A plan of domestication may set forth corporate action to be taken by the domesticated corporation in connection with the domestication, each of which must be approved in accordance with the requirements of applicable foreign laws prior to the effectiveness of the domestication into Delaware. Once approved, any such corporate action that is within the power of the Delaware corporation under the DGCL that is set forth in the plan of domestication will be deemed to be authorized, adopted, and approved, as applicable, by the domesticated corporation and its board of directors and stockholders, and no further action of the board of directors or stockholders is required. Importantly, if any corporate action set forth in the plan requires the filing of a certificate with the Delaware Secretary of State, the certificate must state that no action by the board of directors or stockholders of the Delaware corporation otherwise required by any other provision of the DGCL is required in accordance with Section 388 of the DGCL.
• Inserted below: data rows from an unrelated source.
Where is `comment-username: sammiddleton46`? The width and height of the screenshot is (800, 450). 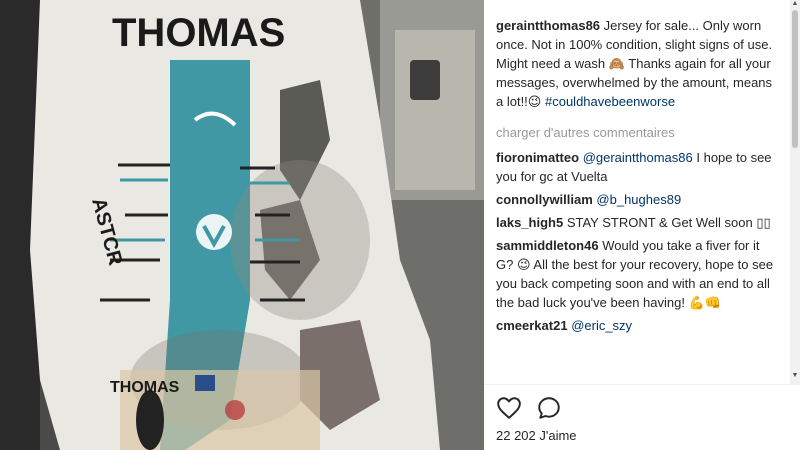 comment-username: sammiddleton46 is located at coordinates (548, 246).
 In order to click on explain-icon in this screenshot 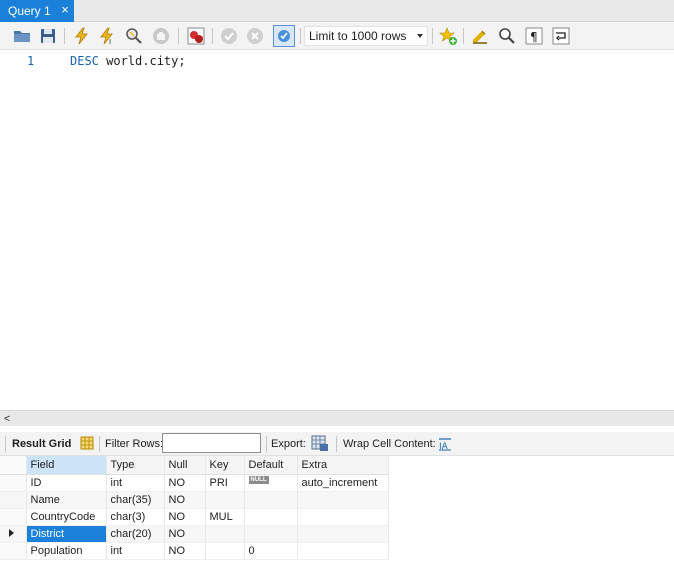, I will do `click(134, 36)`.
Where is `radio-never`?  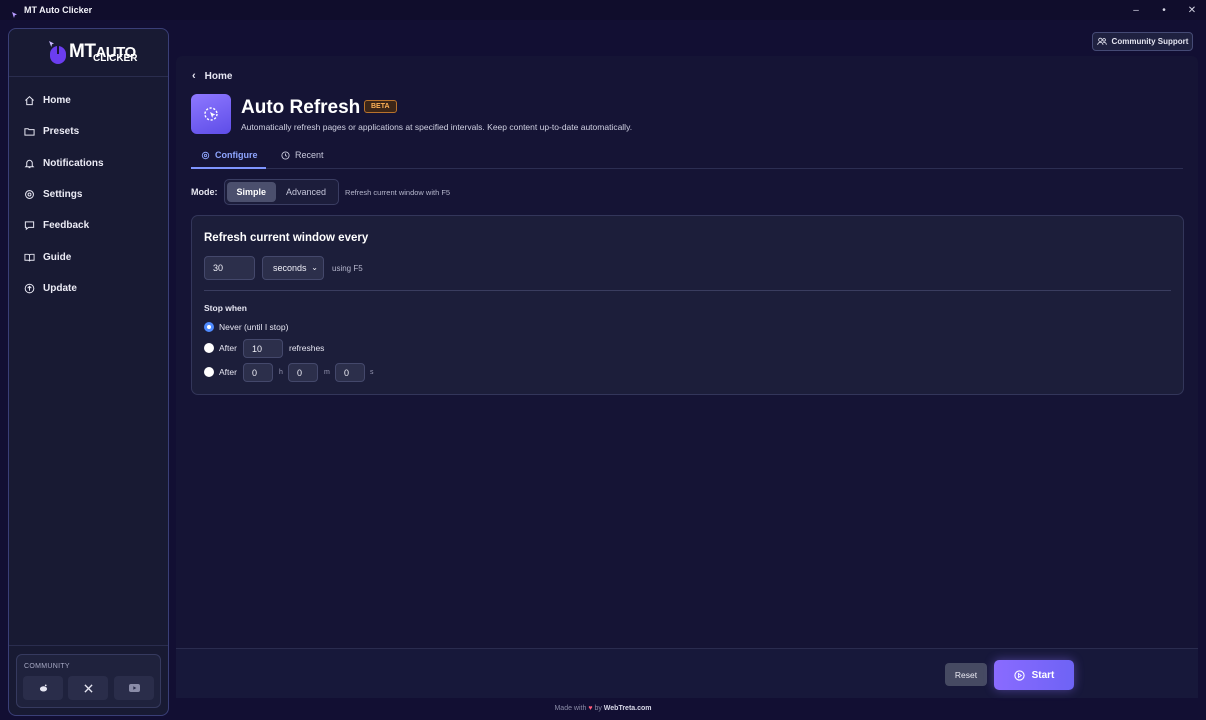 radio-never is located at coordinates (209, 327).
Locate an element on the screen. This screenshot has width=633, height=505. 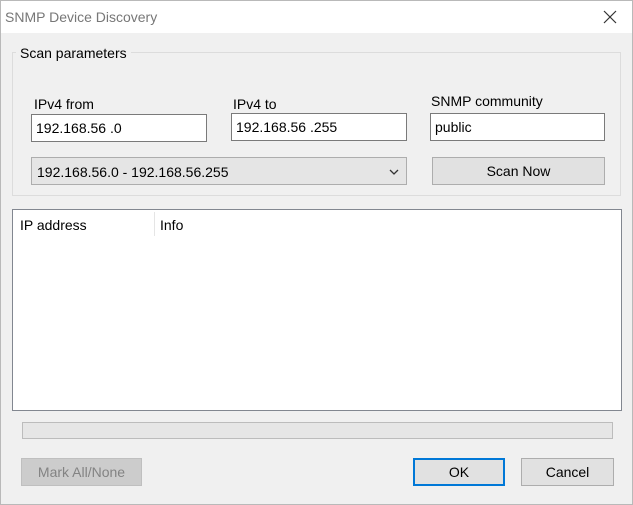
ipv4-from-label: IPv4 from is located at coordinates (64, 104).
In addition, the amendments provide that the terms of the plan of domestication may be made dependent upon facts ascertainable outside of the plan if the way such facts operate is clearly set forth in the plan. The amendments further require that a certificate of domestication certify that, prior to the time the certificate of domestication becomes effective, the domestication was approved in accordance with the governing documents of the non-United States entity or by applicable non-United States law.

Other Amendments

Other minor amendments to the DGCL were also enacted, including amending: (1) Section 103 to clarify that the execution of an instrument by a person constitutes an oath or affirmation, under penalties of perjury, that the facts stated in the instrument will be true at the time such instrument is effective, and to remove outdated language; (2) Section 502 to clarify that, unless a corporation maintains its principal place of business in the State of Delaware and serves as its own registered agent, the principal place of business of the corporation shall not be the address of its registered office in Delaware; and (3) Section 503 to provide that a corporation holding the status of a large corporate filer with the Delaware Secretary of State will maintain that status unless it notifies the Secretary of State’s office that the corporation no longer meets the criteria applicable to large corporate filers.